'We have to do something to save SA,' plus 5 highlights from 'Vrye Weekblad'
Here's what's hot in the latest edition of the Afrikaans digital weekly
Image: KOPANO TLAPE/GCIS
It is just more than a year since Mark Barnes left the Post Office. After about four years in which he slowly steered the institution back on course, he suddenly left.
He doesn't want to say much about why he gave up and is not giving his opinion about the Post Office begging the government for another R4.9 billion.
But he does have a lot to say.
Barnes is a lekker guy to interview. He is a good storyteller and not a single dull platitude escapes his lips. And his passion for SA runs like sauce through every word he utters.
He is a diplomat, but when he talks about fixing things, the diplomat takes a back seat and the words fall like an axe.
“Government institutions are strange beasts,” he says. “Dependence and submission are welcomed, independence is frowned upon. There are exceptions, but often you see a toxic mix of incompetence and power here. Failure is a safe haven, a place to hide. There is a mentality of 'if we want to be safe, we must all fail together'."
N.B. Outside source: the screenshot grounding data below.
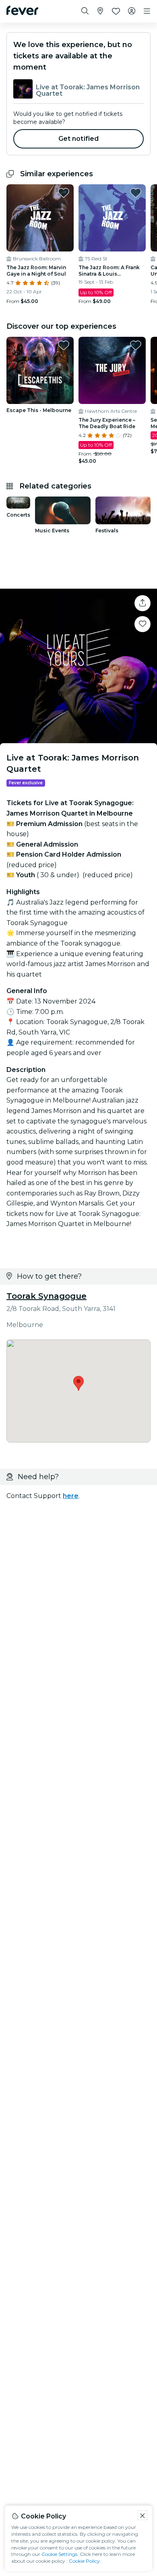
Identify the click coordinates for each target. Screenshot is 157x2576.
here (70, 1496)
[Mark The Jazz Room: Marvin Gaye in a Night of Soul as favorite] (63, 193)
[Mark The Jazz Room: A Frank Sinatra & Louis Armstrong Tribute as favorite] (135, 193)
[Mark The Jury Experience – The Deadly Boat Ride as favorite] (135, 345)
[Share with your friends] (142, 603)
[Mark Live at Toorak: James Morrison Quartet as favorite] (142, 624)
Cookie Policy (84, 2561)
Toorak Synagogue (46, 1296)
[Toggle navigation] (147, 11)
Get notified (78, 138)
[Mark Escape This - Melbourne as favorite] (63, 345)
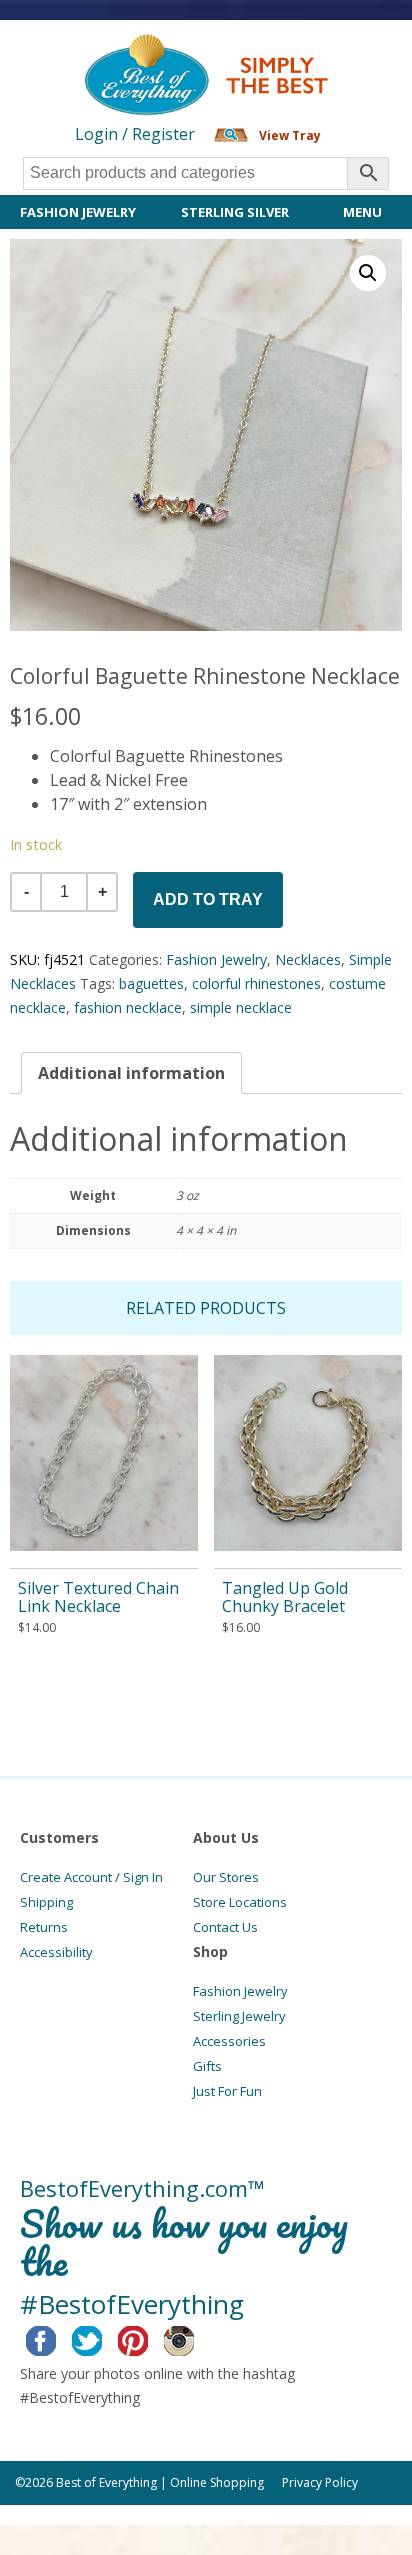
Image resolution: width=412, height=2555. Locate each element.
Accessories (229, 2041)
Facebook (56, 2338)
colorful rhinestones (256, 983)
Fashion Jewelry (78, 212)
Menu (362, 212)
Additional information (131, 1073)
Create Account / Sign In (91, 1877)
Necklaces (308, 959)
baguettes (151, 983)
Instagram (194, 2338)
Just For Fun (227, 2091)
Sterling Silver (235, 212)
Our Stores (226, 1877)
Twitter (102, 2338)
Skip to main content (77, 52)
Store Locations (240, 1902)
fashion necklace (128, 1007)
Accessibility (56, 1952)
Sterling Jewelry (239, 2016)
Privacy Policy (320, 2482)
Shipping (46, 1902)
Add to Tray (208, 899)
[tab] (131, 1073)
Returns (44, 1927)
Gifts (207, 2066)
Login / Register (135, 134)
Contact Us (225, 1927)
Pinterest (148, 2338)
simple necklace (241, 1007)
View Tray (290, 135)
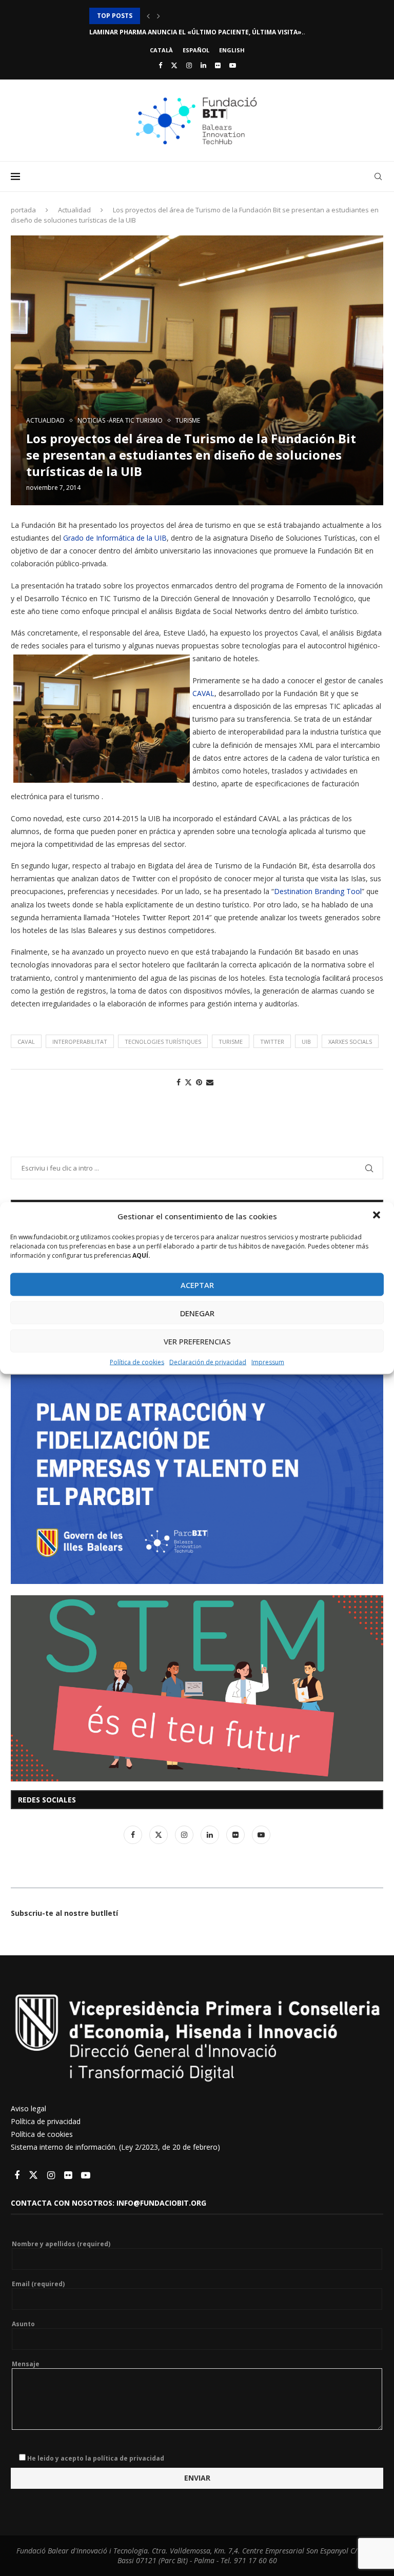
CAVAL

Read more about Barnes' suggestions for SA, as well as more news and analysis in this week's edition of Afrikaans digital weekly Vrye Weekblad.
He says we know what to do to fix things.
It is a humanitarian conversation, he says, not an economic one. The only way out of this mess is to give people hope.
“Don't come to me with 'long term' and 'sustainable' and all those words when we talk about solutions for SA. We have to start doing something for a change, and we have to recklessly throw our resources at the problem.
“We don't need a 30-page case study about getting toilets to South Africans. It is simple: dig holes, chuck cement in, lay pipes and there, we have toilets. The shrill reality of our divided society does not need further economic analysis. It is blatantly clear what needs to be done, so why aren't we just doing it?” he asks.